In response to the U.S. Environmental Protection Agency’s (EPA) finalizing updated National Ambient Air Quality Standards for Fine Particulate Matter, Dr. Lisa Patel, Executive Director for the Medical Society Consortium on Climate and Health, issued the following statement:
Today, February 7, 2024, the U.S. Environmental Protection Agency (EPA) released its final rule updating the National Ambient Air Quality Standards (NAAQS) for Particulate Matter (PM 2.5), also known as soot pollution. The EPA has revised the yearly standard, reducing it from 12 micrograms per cubic meter to a more stringent 9 micrograms per cubic meter. The Consortium welcomes these strengthened standards and thanks President Biden and Administrator Regan for their efforts to reduce air pollution and safeguard our health.
Soot is a dangerous and deadly pollutant produced by industrial manufacturing, car exhaust, and power plant emissions mostly from the burning of fossil fuels. It threatens our health and environment — affecting approximately 63 million Americans and posing particular risks to infants, children, pregnant individuals, seniors, communities of color, and people with chronic illness. As doctors, nurses, and allied health professionals, we see the effects of harmful air pollution in our clinics and hospitals. From children who live close to polluting industries and develop asthma to elderly individuals who are at greater risk for stroke and heart disease from air pollution–we advocate for cleaner air to best protect the health of our patients.

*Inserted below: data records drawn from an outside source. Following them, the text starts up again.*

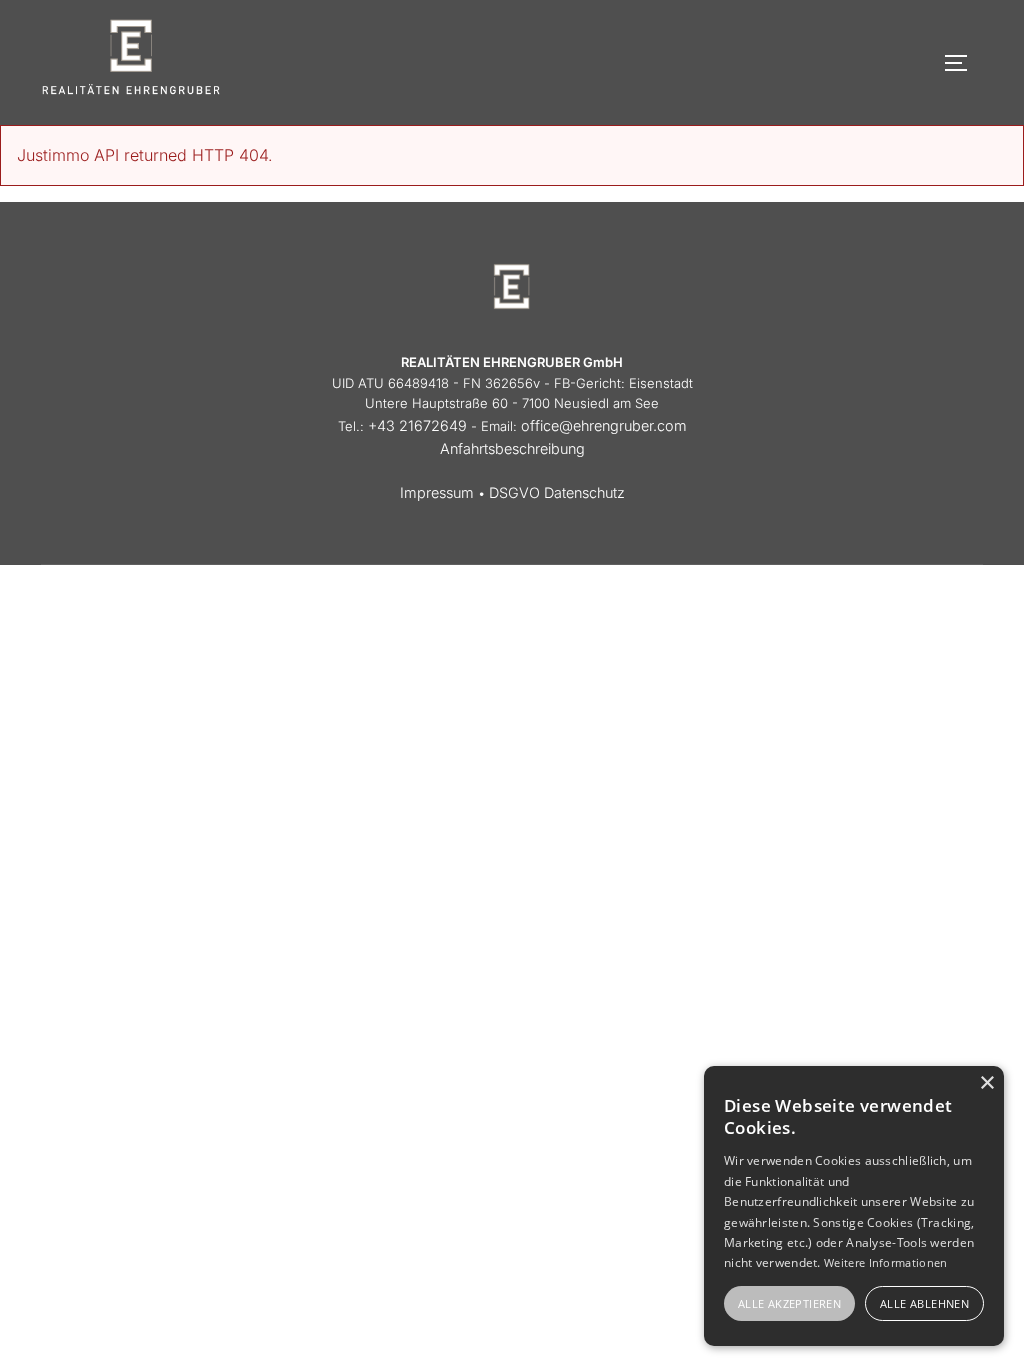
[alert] (854, 1206)
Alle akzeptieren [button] (789, 1303)
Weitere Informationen (885, 1262)
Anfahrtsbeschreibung (512, 448)
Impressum (437, 492)
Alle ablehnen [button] (924, 1303)
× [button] (986, 1083)
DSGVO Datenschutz (557, 492)
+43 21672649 (417, 425)
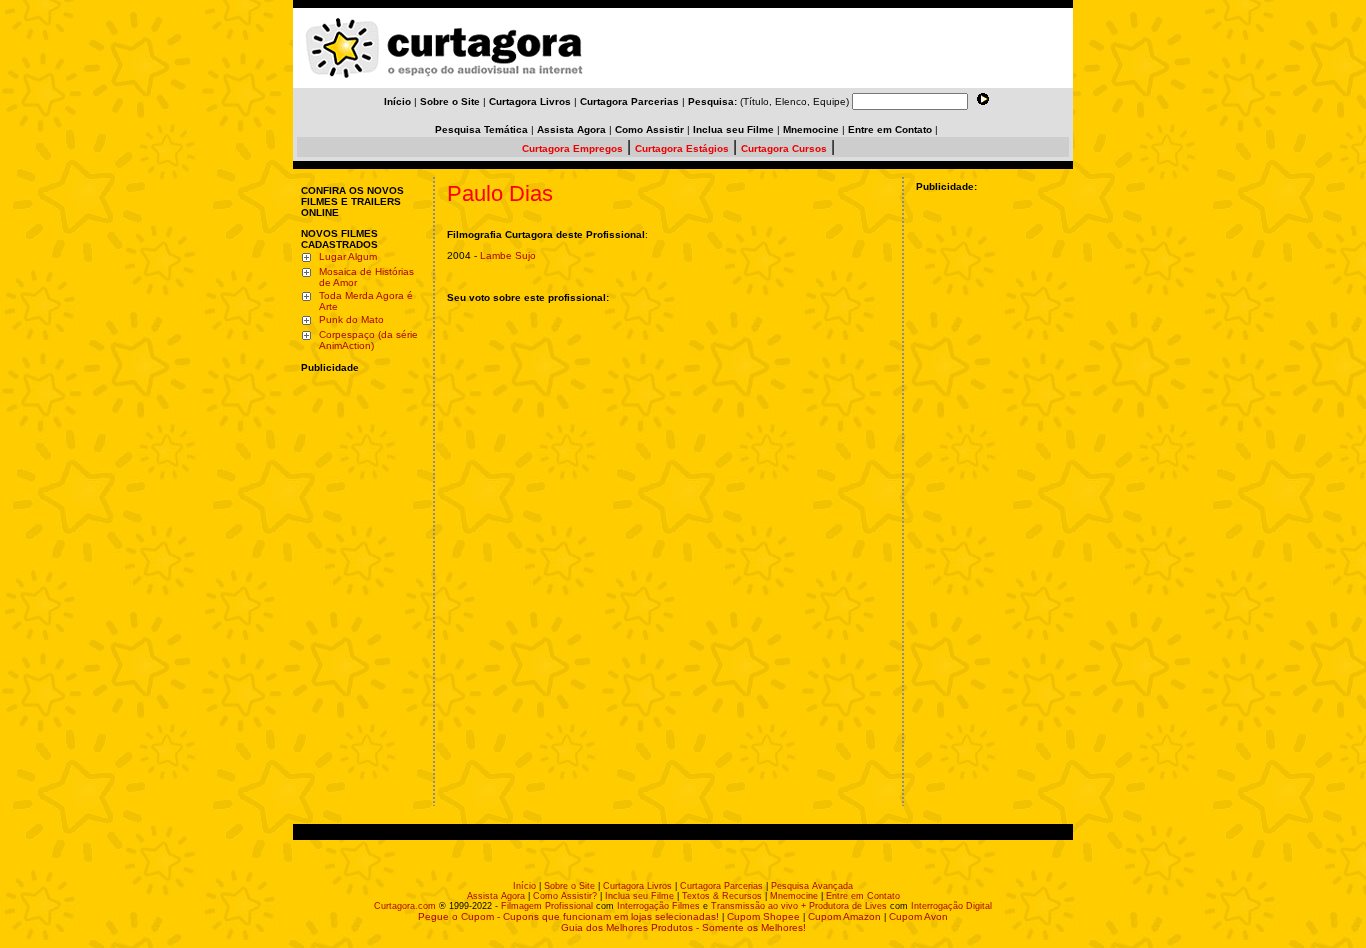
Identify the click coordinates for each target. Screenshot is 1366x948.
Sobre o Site (569, 886)
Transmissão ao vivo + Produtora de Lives (799, 906)
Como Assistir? (565, 896)
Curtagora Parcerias (721, 886)
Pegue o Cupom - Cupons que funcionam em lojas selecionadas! (568, 916)
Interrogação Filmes (658, 906)
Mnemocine (794, 896)
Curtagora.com (405, 906)
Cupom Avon (918, 916)
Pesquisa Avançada (812, 886)
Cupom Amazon (844, 916)
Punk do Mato (351, 319)
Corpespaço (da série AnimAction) (368, 340)
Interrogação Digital (951, 906)
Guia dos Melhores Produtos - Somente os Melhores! (683, 927)
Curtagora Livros (637, 886)
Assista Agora (496, 896)
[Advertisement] (361, 503)
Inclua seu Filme (639, 896)
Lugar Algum (348, 256)
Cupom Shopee (763, 916)
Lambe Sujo (508, 255)
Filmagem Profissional (547, 906)
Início (524, 886)
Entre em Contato (863, 896)
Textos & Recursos (722, 896)
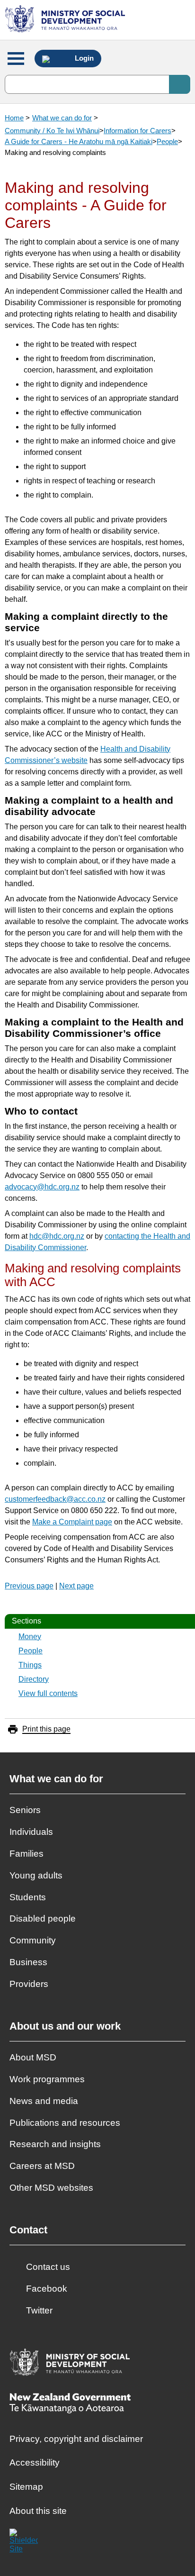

The emphasis on strengthening air pollution rules also underscores a commitment to equity and environmental justice. Historically, marginalized and low-income communities have borne a disproportionate burden of environmental hazards, including elevated levels of air pollution from the burning of fossil fuels. By prioritizing stricter standards and enforcement mechanisms, these actions seek to rectify systemic disparities and ensure that all communities, regardless of socioeconomic status or demographic makeup, have access to clean, healthy air. The EPA estimates that the new standard will prevent up to 4,500 premature deaths and 800,000 asthma attacks, yielding up to $46 billion in net health benefits by 2032.
We celebrate these promised improvements but recognize that further actions are needed to tackle the climate crisis and promote health equity, including on the 24-hour soot standard. Health professionals will continue to advocate to reduce fossil fuel pollution as we work toward ensuring a healthier world for all.